アジアの航空業界でパイロット不足が顕在化している。世界中でパイロット不足が叫ばれる中、アジア・太平洋地域の旅行需要は今後20年で現在の2倍に伸びることが予想される。こうした旺盛な航空需要に対応するためには増便が欠かせず、航空各社はパイロットの確保に頭を抱えている。
アジアの航空各社は旅行ブームを起爆剤に、航空機を追加で導入するなど事業拡大に奔走している。同時に、各社はパイロットの人員拡充を急いでいるものの、旅行需要の伸びに追いついておらず、各国でパイロットの数が不足する事態に陥っている。
世界で最も急速に成長する航空市場であるインドも例外ではない。インド最大の格安航空会社(LCC)インディゴでは2月上旬から毎日数十便もの欠航が続いている。航空業界関係者の間ではパイロット不足が原因ではないかとの見方が広がっている。
インディゴは2月13日に49便の欠航を発表し、3月末まで1日約30便を欠航。同社は欠航の理由に「悪天候」や「空港の規制」を挙げた。しかし、ある業界関係者は、欠航の背景には急速な事業拡大にパイロットの数が追い付いていないことがあると指摘されている。
インド航空市場の覇権争いに勝ち抜きたいインディゴは、この4カ月間で欧州エアバスの小型機「A320ファミリー」を19機導入した。コンサルティングなどを手掛けるアジア太平洋航空センター(CAPA)インディアによると、インディゴは2019年度(19年4月~20年3月)に少なくとも40機を新規に導入するという。
もっとも、航空機を追加導入すれば、航空機を操縦するパイロットも追加する必要がある。タイ・チェンマイ在勤の航空コンサルタント、モハン・ランガナタン氏はインディゴの事業拡大戦略について「パイロットを確保せずに無計画に航空機を増やせば、コストが増加するだけだ」と手厳しい。
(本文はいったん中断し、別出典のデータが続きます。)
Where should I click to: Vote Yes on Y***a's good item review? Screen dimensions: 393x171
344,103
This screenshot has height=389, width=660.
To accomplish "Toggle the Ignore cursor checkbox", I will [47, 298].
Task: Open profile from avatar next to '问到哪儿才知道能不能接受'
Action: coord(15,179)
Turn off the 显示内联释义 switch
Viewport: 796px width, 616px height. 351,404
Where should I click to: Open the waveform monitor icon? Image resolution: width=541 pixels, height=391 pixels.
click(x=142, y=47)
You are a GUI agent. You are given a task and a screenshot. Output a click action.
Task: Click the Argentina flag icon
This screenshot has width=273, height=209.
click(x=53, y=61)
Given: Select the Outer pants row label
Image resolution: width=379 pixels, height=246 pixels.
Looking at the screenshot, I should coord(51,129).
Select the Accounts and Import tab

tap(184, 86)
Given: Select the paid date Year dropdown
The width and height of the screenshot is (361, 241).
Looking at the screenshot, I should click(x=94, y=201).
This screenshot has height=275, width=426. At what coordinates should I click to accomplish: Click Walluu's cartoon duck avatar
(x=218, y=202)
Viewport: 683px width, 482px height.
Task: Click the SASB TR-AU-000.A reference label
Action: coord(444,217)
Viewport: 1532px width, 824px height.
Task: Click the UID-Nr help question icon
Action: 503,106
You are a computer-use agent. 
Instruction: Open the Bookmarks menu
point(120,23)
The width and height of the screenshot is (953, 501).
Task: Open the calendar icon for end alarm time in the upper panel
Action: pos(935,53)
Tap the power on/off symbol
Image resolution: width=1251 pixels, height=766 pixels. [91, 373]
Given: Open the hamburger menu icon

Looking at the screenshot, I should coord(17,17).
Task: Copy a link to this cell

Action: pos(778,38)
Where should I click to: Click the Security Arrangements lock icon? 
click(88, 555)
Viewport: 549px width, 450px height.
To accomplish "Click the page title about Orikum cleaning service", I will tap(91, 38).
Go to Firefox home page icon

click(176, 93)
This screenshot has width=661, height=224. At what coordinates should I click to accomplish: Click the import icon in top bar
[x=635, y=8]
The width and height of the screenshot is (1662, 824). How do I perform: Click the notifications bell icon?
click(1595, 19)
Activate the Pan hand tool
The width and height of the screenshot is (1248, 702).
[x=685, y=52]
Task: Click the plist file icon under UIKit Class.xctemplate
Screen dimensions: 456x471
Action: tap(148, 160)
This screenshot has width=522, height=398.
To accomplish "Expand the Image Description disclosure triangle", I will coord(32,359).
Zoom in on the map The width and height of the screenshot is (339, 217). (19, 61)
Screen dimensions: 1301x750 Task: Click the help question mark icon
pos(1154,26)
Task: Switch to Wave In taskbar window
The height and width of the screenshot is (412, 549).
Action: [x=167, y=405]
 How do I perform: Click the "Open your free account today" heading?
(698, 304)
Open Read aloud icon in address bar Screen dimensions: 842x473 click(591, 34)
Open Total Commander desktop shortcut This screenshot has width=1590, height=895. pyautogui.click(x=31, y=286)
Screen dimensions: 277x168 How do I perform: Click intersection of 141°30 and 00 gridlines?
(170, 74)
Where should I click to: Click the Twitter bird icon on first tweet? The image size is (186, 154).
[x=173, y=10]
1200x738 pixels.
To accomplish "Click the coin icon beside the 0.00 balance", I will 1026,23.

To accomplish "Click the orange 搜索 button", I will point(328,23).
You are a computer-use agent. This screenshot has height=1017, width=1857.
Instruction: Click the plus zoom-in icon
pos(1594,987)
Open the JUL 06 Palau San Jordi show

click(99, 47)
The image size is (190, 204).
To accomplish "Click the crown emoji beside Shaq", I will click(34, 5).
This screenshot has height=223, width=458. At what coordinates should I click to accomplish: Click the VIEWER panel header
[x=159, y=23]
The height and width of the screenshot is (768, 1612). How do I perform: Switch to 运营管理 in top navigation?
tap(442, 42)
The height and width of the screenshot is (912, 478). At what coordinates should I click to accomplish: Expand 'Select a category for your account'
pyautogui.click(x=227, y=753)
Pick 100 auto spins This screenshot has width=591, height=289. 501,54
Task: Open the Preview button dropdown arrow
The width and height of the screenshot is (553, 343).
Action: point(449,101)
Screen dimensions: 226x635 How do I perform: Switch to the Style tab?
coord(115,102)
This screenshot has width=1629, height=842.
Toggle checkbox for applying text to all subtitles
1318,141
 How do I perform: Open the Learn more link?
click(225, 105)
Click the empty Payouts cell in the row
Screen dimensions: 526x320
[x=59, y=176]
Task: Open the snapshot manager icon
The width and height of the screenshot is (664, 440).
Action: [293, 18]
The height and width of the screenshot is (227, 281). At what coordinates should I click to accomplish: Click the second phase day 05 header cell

一方、台湾の航空大手チャイナエアライン(中華航空)ではストライキという形でパイロット不足の問題が表面化した。中華航空のパイロットは待遇や人員増といった労働条件の改善を求め、2月8~14日の間にストライキを実施した。同社の広報担当によると、ストにより同社の運航便のうち60便以上が欠航を余儀なくされたという。ストは中国の旅行ブームがピークを迎える春節(旧正月)連休期間に重なり、数千人もの乗客に影響が及んだ。
中華航空のパイロットは以前から長距離便の人員不足で過重労働を強いられており、労働組合は企業側にパイロットの労働環境や待遇の改善を要求した。同社の試算によると、ストにより8日からの3日間で約7,800万台湾元(約2億8,240万円)の損失が出たという。
米航空機大手ボーイングは今後20年の新造機の納入数はアジア・太平洋地域が世界全体の40%を占め、同地域で約25万人の新規パイロットが必要になると予想している。アジアの航空各社にとってパイロットの確保は喫緊の課題と言えそうだ。(Sankei-Biz等より)
格安航空会社が増え、既存航空会社と競争や棲み分けに忙しい航空業界。世界中で搭乗客数が増えている。その対応は航空機だけを増やしても、パイロットだけでなく、優秀な整備士の確保が保てなければ、安全な飛行はできない。航空会社はそれらの確保が喫緊の課題であるのは間違いないようだ。